The open letter, titled “We Must Act Now”, has been signed by almost 200 people, including 15 Nobel Prize-winning economists, former Google chief executive Eric Schmidt, OpenAI chief economist Ronnie Chatterji, Anthropic co-founder Jack Clark, venture capitalist Vinod Khosla and Stanford economist Erik Brynjolfsson.
Unlike previous warnings that largely came from technology executives, the latest statement reflects a growing shift among economists, many of whom had previously argued that AI’s impact on employment would unfold gradually, similar to earlier technological revolutions.
AI could reshape the economy faster than previous technologies
In the statement, the signatories said AI could become “radically more powerful” over the next decade and drive an economic transformation larger than the Industrial Revolution, but compressed into a much shorter period.
According to the statement, such a transition could raise living standards and improve productivity, while also creating significant risks including large scale job displacement if governments fail to prepare appropriate policies and institutions.
The group called on economists, policymakers and technology leaders to better understand the economics of transformative AI and create incentives, guardrails and institutions that ensure AI complements human workers instead of replacing them. The statement, however, does not recommend specific policy measures.
A notable shift among economists
For years, many economists argued that while new technologies would inevitably disrupt some occupations, they would also create new ones over time, much as previous industrial and digital revolutions did. The prevailing view was that labour markets would adjust gradually, allowing workers to reskill and move into emerging roles.
“There has been a notable change in the profession,” Erik Brynjolfsson, director of the Stanford Digital Economy Lab, told The New York Times.

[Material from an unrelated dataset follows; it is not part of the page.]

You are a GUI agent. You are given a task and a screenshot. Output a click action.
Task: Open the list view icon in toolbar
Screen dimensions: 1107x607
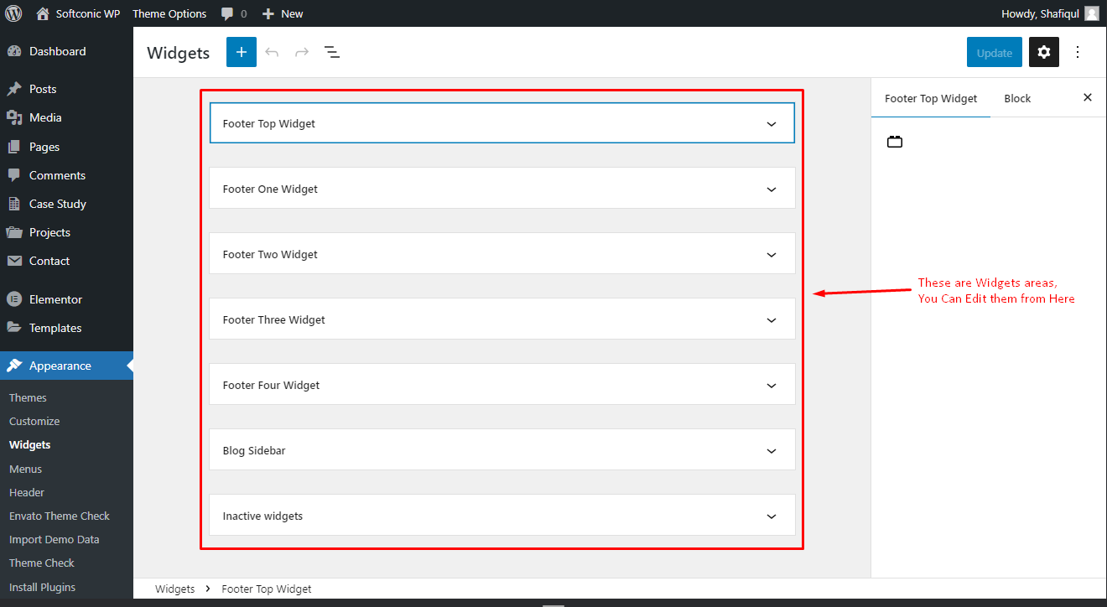(332, 52)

He said economists and policymakers were still underestimating how disruptive AI could become. According to the report, the debate is increasingly shifting from whether AI will affect jobs to whether its adoption could happen quickly enough to leave workers, businesses and governments with little time to adapt.
White collar jobs seen as most exposed
While many of the signatories continue to believe AI will eventually improve productivity and boost living standards, they also caution that the transition could be painful.
According to the New York Times, economists fear millions of white collar workers could face displacement over a relatively short period, while existing unemployment insurance systems and other social safety nets may not be prepared to support workers affected by such rapid changes.
MIT economist, Daron Acemoglu, who is also a signatory, told the New York Times that if AI affects office work the way industrial robots transformed manufacturing, but over a much shorter timeframe, the consequences could be highly disruptive for workers’ livelihoods. He has previously argued that AI developers should prioritise systems that augment human work rather than automate it entirely.